### SHORT TASK
Please render the data from the line with "This screenshot has width=285, height=138." to the line with "pyautogui.click(x=9, y=119)", both included, as a JSON list of strings with one string per line and no blank lines. Leave the pictures out of your answer.

### AVAILABLE RECORDS
□ □ □ □ □ □ □
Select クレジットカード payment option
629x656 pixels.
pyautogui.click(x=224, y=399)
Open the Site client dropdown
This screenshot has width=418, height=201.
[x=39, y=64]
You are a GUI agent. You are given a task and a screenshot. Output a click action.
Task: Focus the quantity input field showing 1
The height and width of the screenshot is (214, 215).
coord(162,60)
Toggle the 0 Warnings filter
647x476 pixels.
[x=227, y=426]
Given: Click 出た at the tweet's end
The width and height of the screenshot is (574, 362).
□ □ □ □ □ □ □
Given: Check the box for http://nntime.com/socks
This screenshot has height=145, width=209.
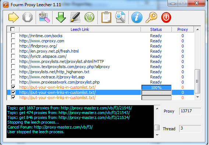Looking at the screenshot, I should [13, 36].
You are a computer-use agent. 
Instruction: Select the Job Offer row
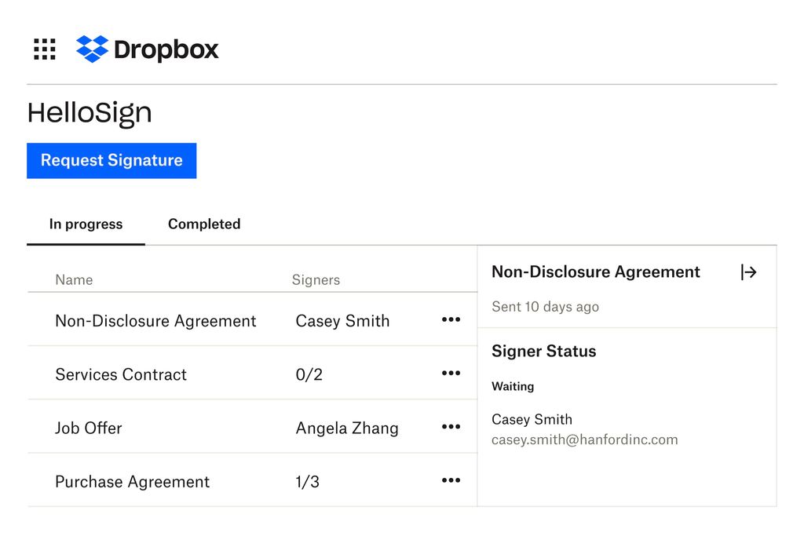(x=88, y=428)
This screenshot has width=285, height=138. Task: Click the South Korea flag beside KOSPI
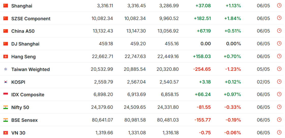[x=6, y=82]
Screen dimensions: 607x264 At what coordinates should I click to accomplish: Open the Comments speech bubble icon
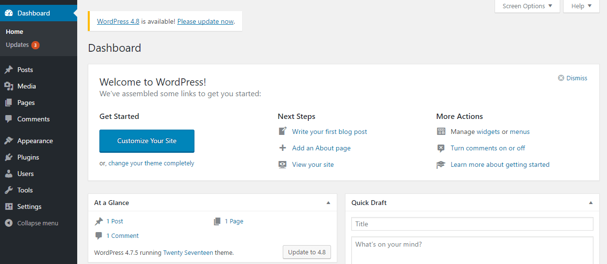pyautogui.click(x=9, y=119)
□ □ □ □ □ □ □
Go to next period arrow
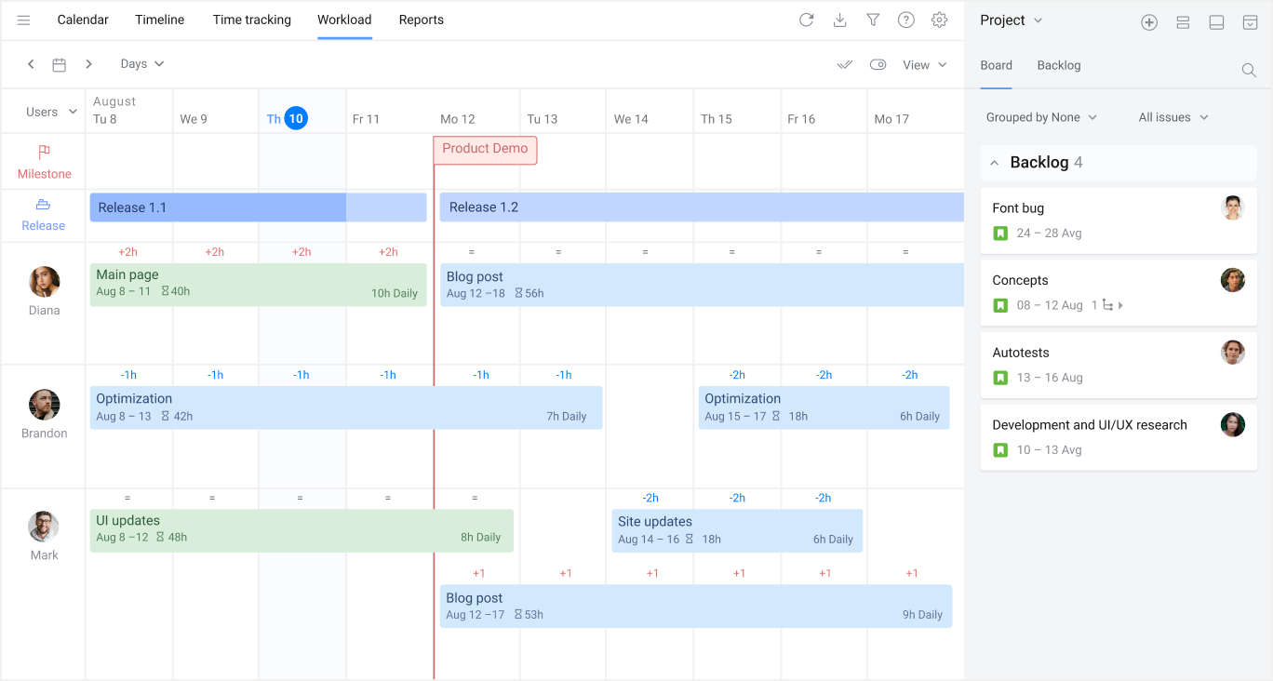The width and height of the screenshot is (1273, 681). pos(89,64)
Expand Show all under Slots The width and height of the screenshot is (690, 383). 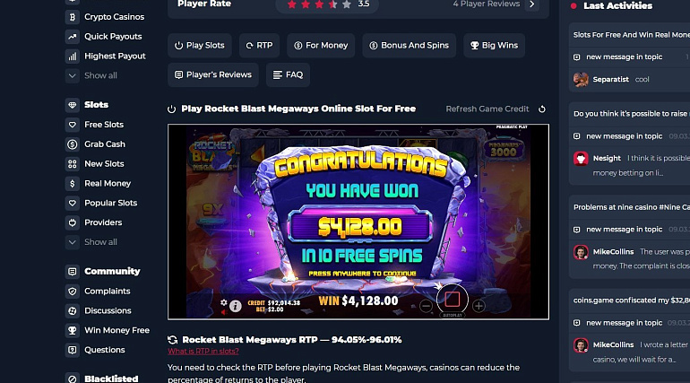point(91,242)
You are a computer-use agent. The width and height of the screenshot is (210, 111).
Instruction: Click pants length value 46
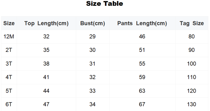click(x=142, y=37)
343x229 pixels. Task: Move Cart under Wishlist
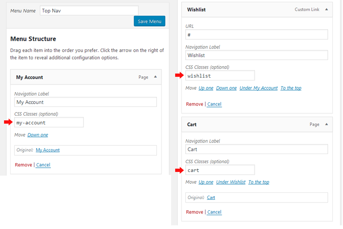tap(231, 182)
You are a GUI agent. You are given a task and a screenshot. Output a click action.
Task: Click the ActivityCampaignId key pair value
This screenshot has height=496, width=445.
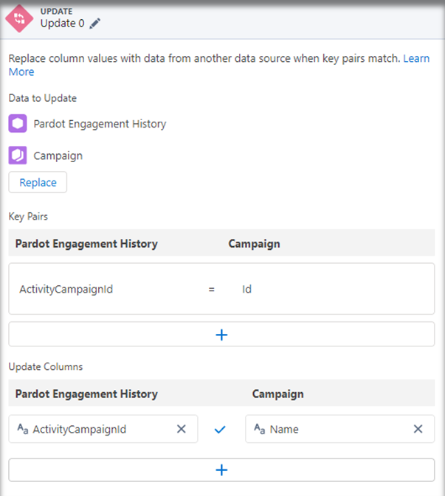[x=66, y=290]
□ □ □ □ □ □ □
### OUTPUT OF THE EXERCISE
[
  "This screenshot has width=285, height=138. Task: Click the South Korea flag beside KOSPI",
  "[x=6, y=82]",
  "Screen dimensions: 607x264 At what coordinates should I click to accomplish: Open the Comments speech bubble icon",
  "pyautogui.click(x=9, y=119)"
]